* Your task
Your answer must be the lines of the material below, exactly as written, from its first line through the line with "Screen dimensions: 1129x339", and no pictures.

* Records for this task
◆ ◆ ◆ ◆ ◆ ◆ ◆

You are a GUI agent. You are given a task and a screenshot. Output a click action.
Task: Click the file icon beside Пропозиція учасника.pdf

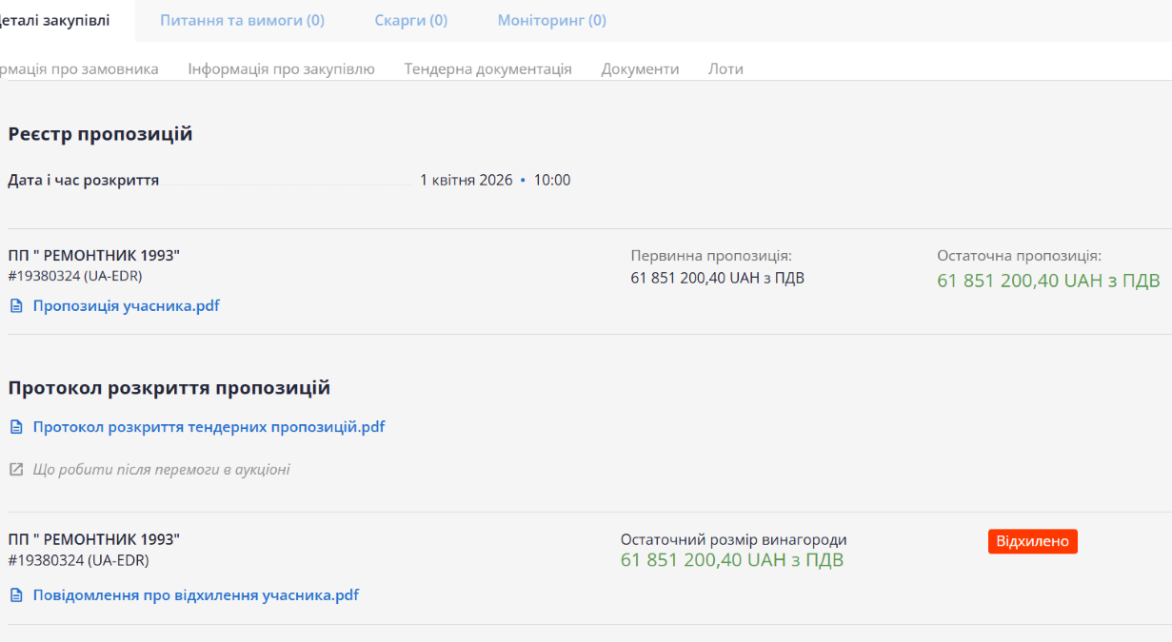click(15, 306)
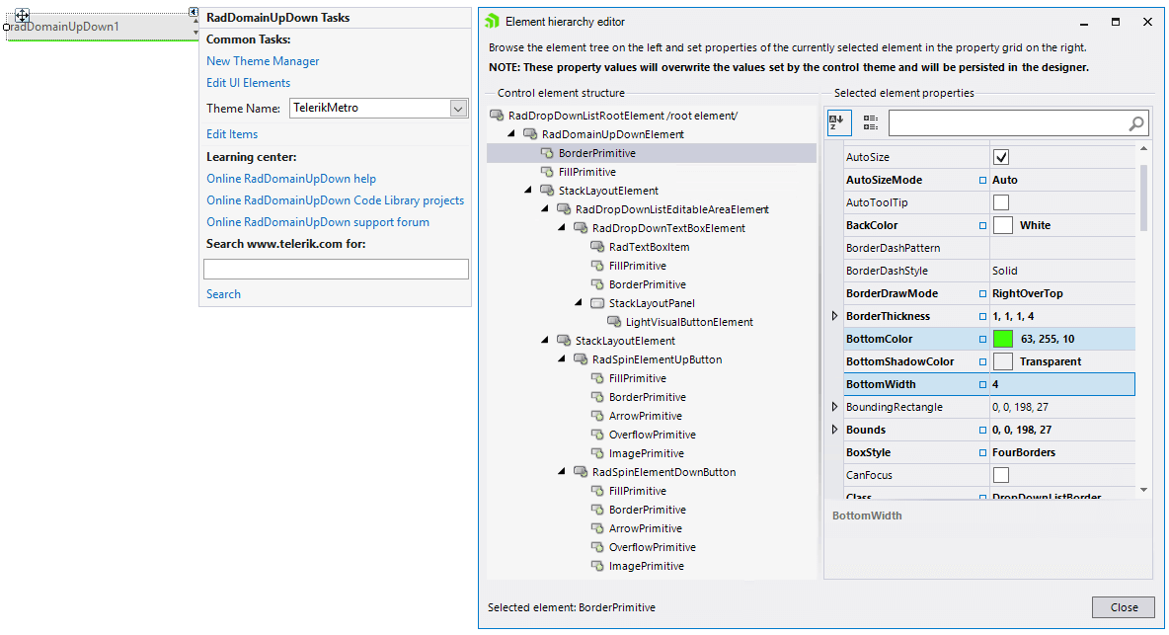This screenshot has height=635, width=1169.
Task: Click the green BottomColor swatch
Action: [x=1004, y=338]
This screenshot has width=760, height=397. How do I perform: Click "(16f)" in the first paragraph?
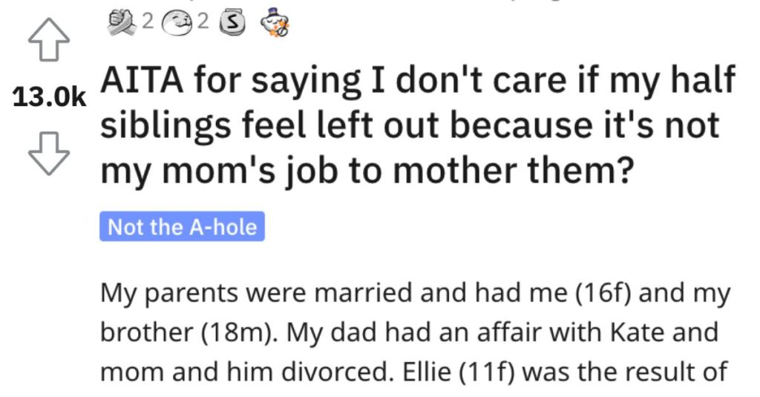coord(603,294)
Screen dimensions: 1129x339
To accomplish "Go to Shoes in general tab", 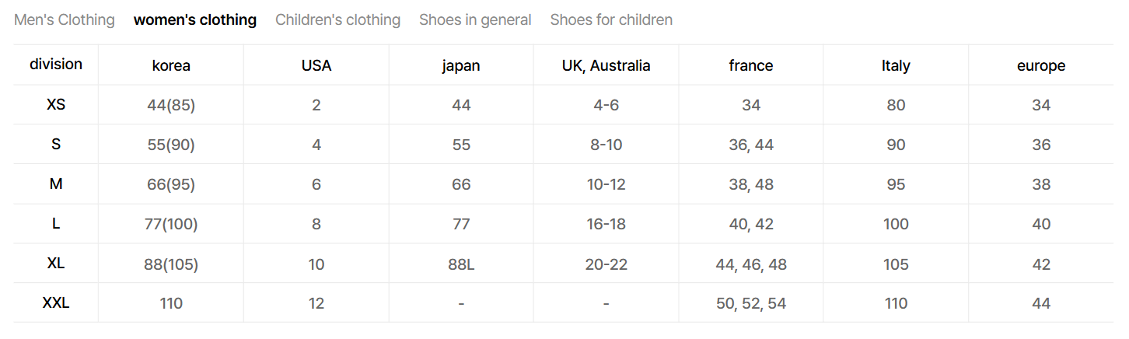I will click(x=475, y=20).
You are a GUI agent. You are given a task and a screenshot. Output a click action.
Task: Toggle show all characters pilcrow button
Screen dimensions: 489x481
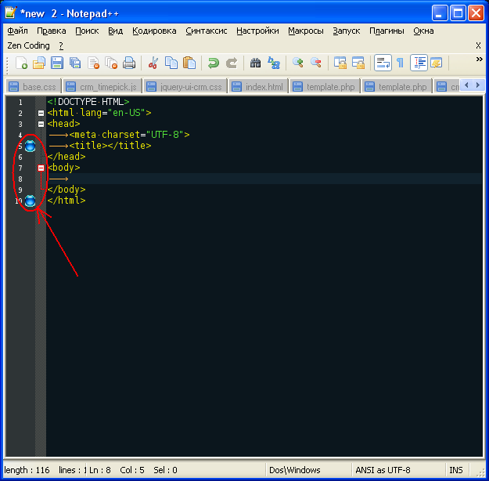click(400, 63)
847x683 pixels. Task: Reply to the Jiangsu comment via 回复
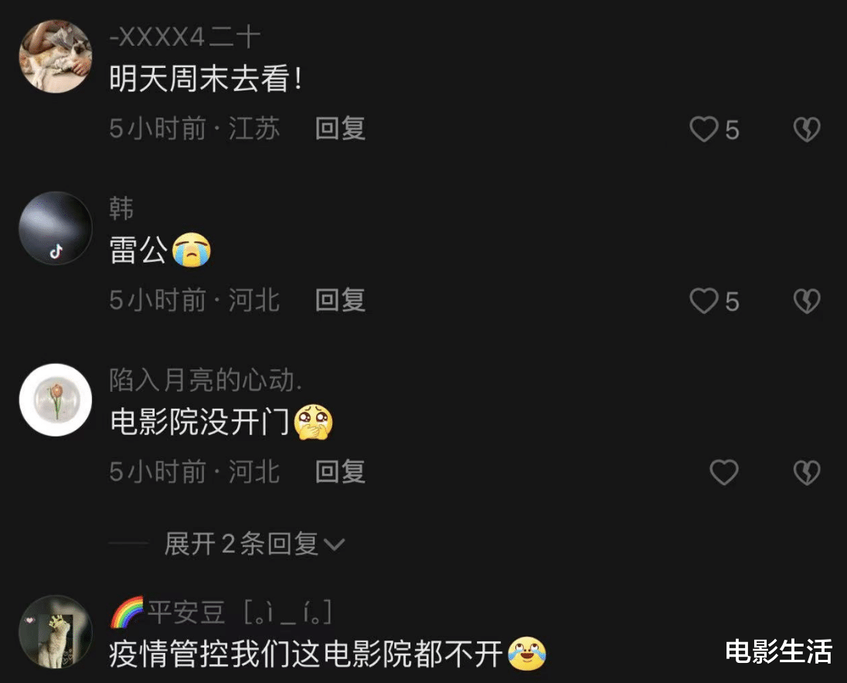[x=340, y=129]
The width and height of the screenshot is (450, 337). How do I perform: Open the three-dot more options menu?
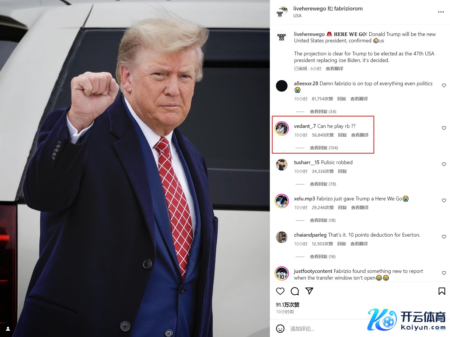441,12
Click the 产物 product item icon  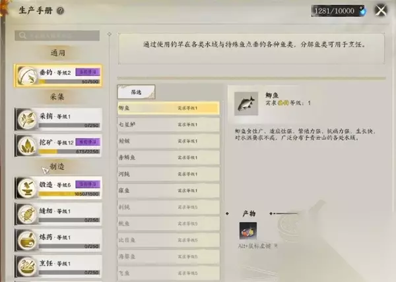248,231
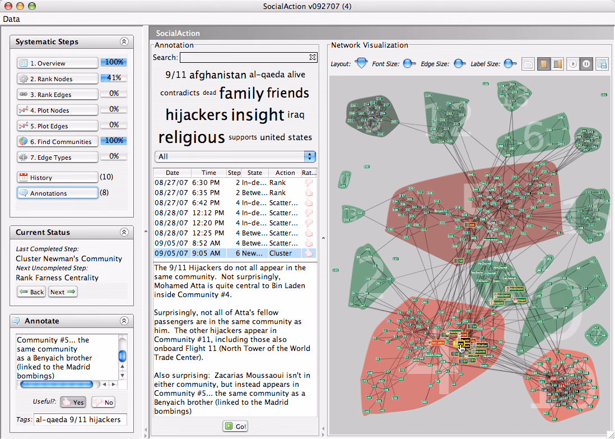Click the blank page icon in network toolbar
The image size is (615, 439).
[x=528, y=63]
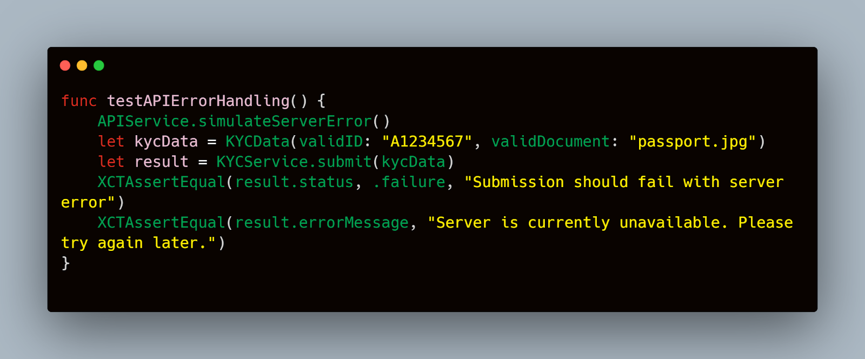Click the func keyword
The image size is (865, 359).
click(x=79, y=101)
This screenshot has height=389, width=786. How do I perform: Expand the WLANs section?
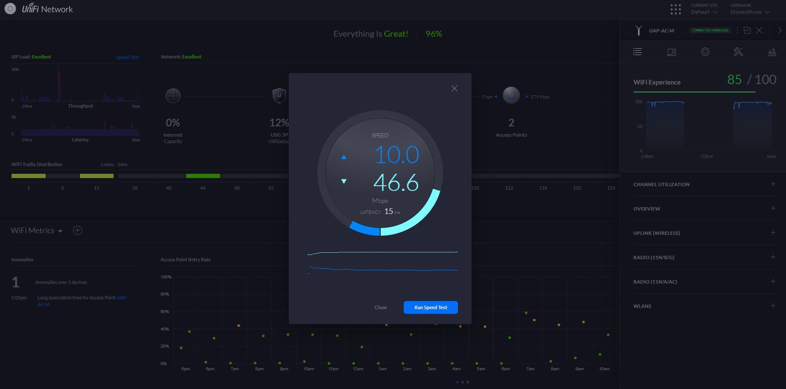pyautogui.click(x=773, y=306)
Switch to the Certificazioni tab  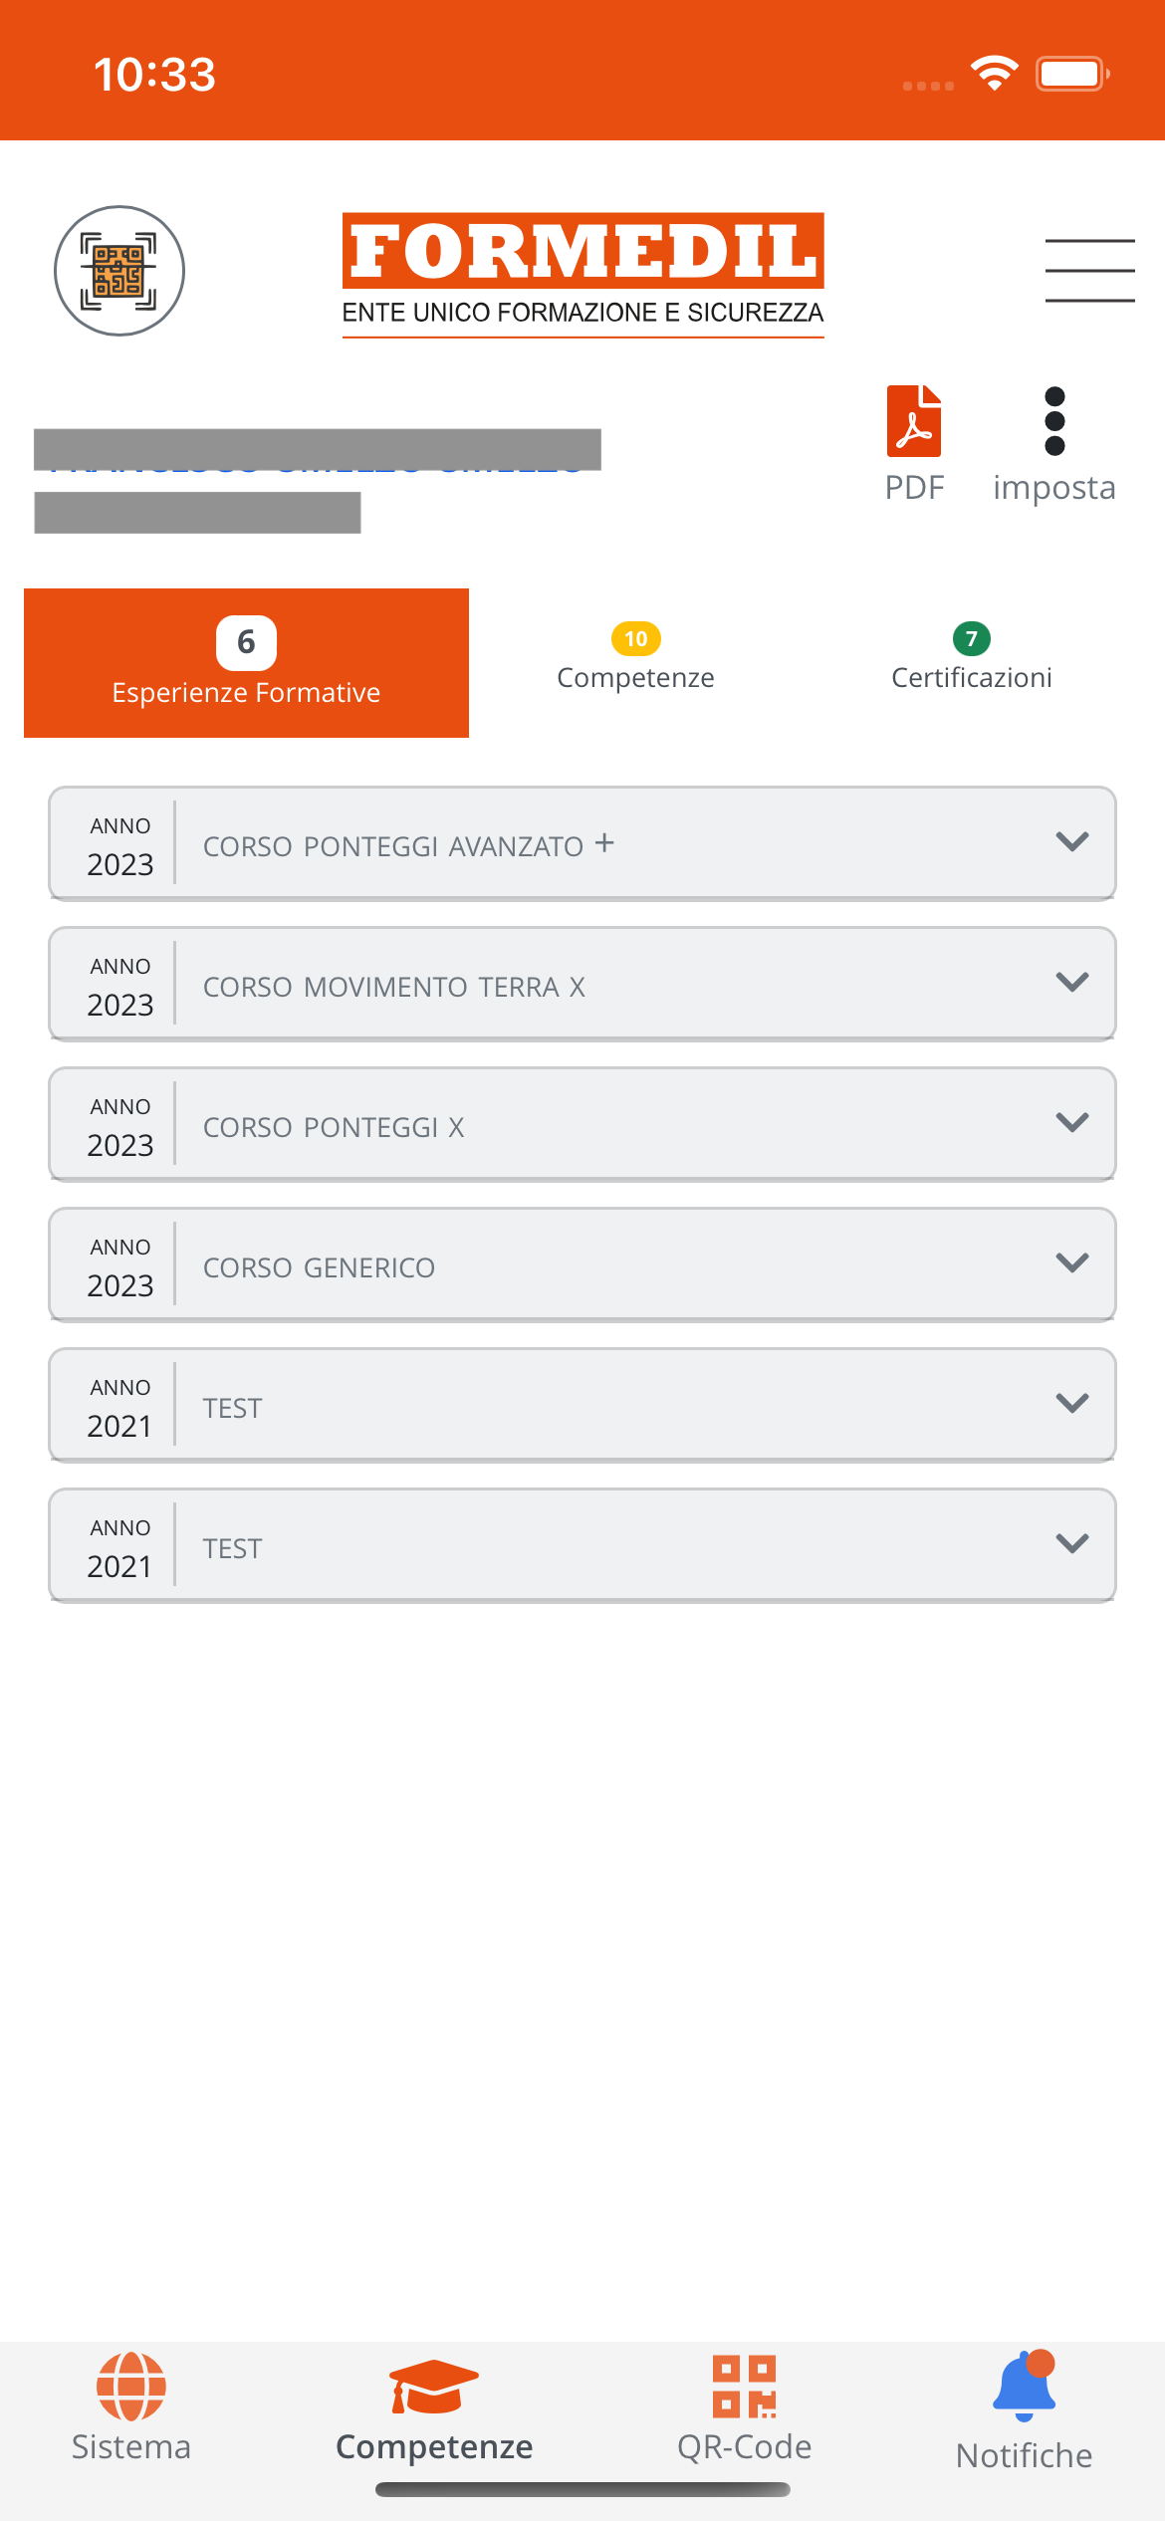[x=971, y=659]
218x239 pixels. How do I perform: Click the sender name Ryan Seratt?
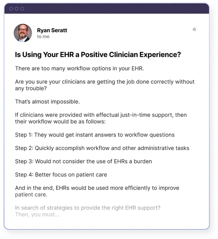coord(52,30)
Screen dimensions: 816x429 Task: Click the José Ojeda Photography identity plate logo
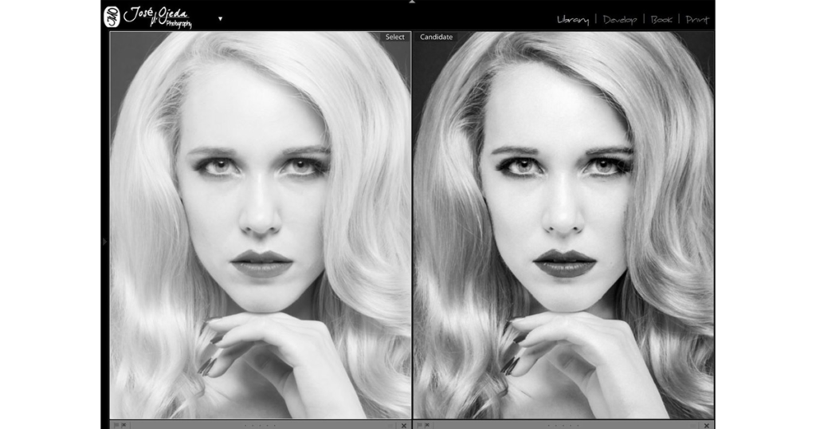[149, 17]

◆ ◆ ◆ ◆ ◆ ◆ ◆

* Answer space
You are a GUI agent. You are given a task and a screenshot. Output a click action.
Task: Click the file icon beside Пропозиція учасника.pdf

click(15, 306)
This screenshot has height=635, width=1169.
Task: Click the green BottomColor swatch
Action: [x=1004, y=338]
This screenshot has width=760, height=397. How do I perform: Click "(16f)" in the first paragraph?
coord(603,294)
Screen dimensions: 1129x339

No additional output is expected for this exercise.